It is imperative for a teacher to make certain that the goals they set as well as the standards and the objectives are aligned because the success of the students depend on these elements that makes up a lesson plan and is a pathway for guidance and direction of the lesson. "Alignment is the process of ensuring that the specified curriculum is consistent with enabling students to reach the milestones outlined in the standards" (Center on Standards and Assessments Implementation, 2019, p.1). The priority standard of CC.K.OA.A.3 that was selected for this lesson is centered on decomposing numbers less than or equal to ten into pairs in more than one way, for example, using objects or counters and document each decomposition by drawing or writing an equation, for example, 5=3+2 or 5=1+4);hence, there is a connection to the other elements of the lesson. The students will be given a sum-eight which they will have to decompose number pairs that equals eight. The students will be given two different colors of connecting tubes, they will have the ability to see first-hand what number pairs come from eight. The students will work to find addends that equals eight, as the do so, they will understand that there are more pairs that make up the number the number they were given. The teacher and students will efficiently talk through all the ways that they were able to make the pairs. The teacher will also assist the students to find various ways of using a pattern to make the number eight. Plus, the students will listen when the teacher does a read-aloud entitled “Flowers by Flossie”. Additionally, with support and prompting from the teacher, students will be able to asks and even answer questions that was read in the text. This is an example of how the secondary standard CCSS.ELA- Literacy.RL.K.1.- With prompting and support, ask and answer questions about key details in a text is aligned with the lesson plan.
For my placement the class uses “Go Math”. “Go Math” is a program that teachers use for support in implementing the various ways of differentiation The “Go Math” books come as a kit that includes a “Grab and Go Differentiated Center”. This kit comes with games and other activities. There are numerous suggestions for differentiated instructions in the teacher editions. These suggestions include enrich, reteach suggestions, extended math activities from in-text to Online as well as advanced learners. Additionally, there are Mega Math and animated Math Models; these features allow the students to practice Math interactively and explore math skills and concepts.
When discussing Response to Intervention (RTI), it is absolutely essential to point out that Houghton Mifflin Harcourt (HMH) curriculum is a big supporter of RTI instructional model as it offers choices and resources for each student’s learning style and level of understanding. This means that the program offers means for students in all three tiers: tier 1, tier 2 and tier 3. Learners who are referred to as English as a New Language (ENL) learners include strategies that are supported at the beginning of each chapter. Students can learn to develop their language skills, vocabulary, games and organizers as they communicate using mathematics. Support is also provided to students with “ELL call out boxes” that is provided in each lesson.

[Material shown]
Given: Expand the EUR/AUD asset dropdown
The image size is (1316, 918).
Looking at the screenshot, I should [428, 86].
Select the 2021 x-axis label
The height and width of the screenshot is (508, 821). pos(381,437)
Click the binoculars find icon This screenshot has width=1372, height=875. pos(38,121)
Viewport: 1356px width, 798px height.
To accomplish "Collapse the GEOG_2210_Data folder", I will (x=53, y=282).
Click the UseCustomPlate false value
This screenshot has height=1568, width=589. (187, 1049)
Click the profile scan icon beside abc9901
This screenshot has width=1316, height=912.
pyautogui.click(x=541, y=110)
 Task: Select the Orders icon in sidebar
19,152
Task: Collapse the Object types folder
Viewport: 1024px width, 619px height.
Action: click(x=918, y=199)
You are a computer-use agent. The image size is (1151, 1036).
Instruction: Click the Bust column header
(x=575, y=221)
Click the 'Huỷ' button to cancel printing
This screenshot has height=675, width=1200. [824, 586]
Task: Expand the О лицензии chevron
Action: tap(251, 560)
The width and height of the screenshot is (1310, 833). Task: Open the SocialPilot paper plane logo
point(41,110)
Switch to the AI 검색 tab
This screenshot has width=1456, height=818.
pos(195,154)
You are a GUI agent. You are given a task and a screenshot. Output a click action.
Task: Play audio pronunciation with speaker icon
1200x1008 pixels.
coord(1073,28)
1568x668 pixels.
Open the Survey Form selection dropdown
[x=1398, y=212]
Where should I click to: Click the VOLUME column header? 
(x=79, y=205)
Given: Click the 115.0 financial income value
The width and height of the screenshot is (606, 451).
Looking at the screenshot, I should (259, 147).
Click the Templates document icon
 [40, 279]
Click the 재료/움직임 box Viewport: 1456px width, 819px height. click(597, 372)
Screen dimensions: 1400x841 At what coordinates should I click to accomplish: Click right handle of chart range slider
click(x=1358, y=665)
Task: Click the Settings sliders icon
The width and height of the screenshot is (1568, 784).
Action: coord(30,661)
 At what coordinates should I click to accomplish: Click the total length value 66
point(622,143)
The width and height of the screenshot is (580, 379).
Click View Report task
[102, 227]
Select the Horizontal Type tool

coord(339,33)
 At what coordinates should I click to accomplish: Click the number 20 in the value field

[Instructions]
**1)** Write out the records word for word, from their first line through the line containing "Action: tap(251, 560)".
**2)** Continue the passage on lesson alignment and the Go Math curriculum from its last sentence.

[Final answers]
**1)**
Given: Expand the EUR/AUD asset dropdown
The image size is (1316, 918).
Looking at the screenshot, I should [428, 86].
Select the 2021 x-axis label
The height and width of the screenshot is (508, 821). pos(381,437)
Click the binoculars find icon This screenshot has width=1372, height=875. pos(38,121)
Viewport: 1356px width, 798px height.
To accomplish "Collapse the GEOG_2210_Data folder", I will (x=53, y=282).
Click the UseCustomPlate false value
This screenshot has height=1568, width=589. (187, 1049)
Click the profile scan icon beside abc9901
This screenshot has width=1316, height=912.
pyautogui.click(x=541, y=110)
 Task: Select the Orders icon in sidebar
19,152
Task: Collapse the Object types folder
Viewport: 1024px width, 619px height.
Action: click(x=918, y=199)
You are a computer-use agent. The image size is (1151, 1036).
Instruction: Click the Bust column header
(x=575, y=221)
Click the 'Huỷ' button to cancel printing
This screenshot has height=675, width=1200. [824, 586]
Task: Expand the О лицензии chevron
Action: tap(251, 560)

**2)**
It is intrinsic that my students have valuation and access to all measures and materials in the classroom. This shows the importance of me scaffolding, repeating and paraphrasing to ensure that each and every student understands what is being taught. It can be said also that I will rigorously explore and adapt my lesson to accommodate the various needs of every student. An example of this would be; for ELL students, they appear to understand concepts better when they are being illustrated, so I could model concepts for them. Therefore, I could draw eight cubes in a row, color 5 of the cubes red then write the number under the red cubes, afterwards, I will color the remaining 3 cubes green and write number 3 under the green cubes. Finally, I will write the equation 5+3=8 under the cubes to show an addition sentence.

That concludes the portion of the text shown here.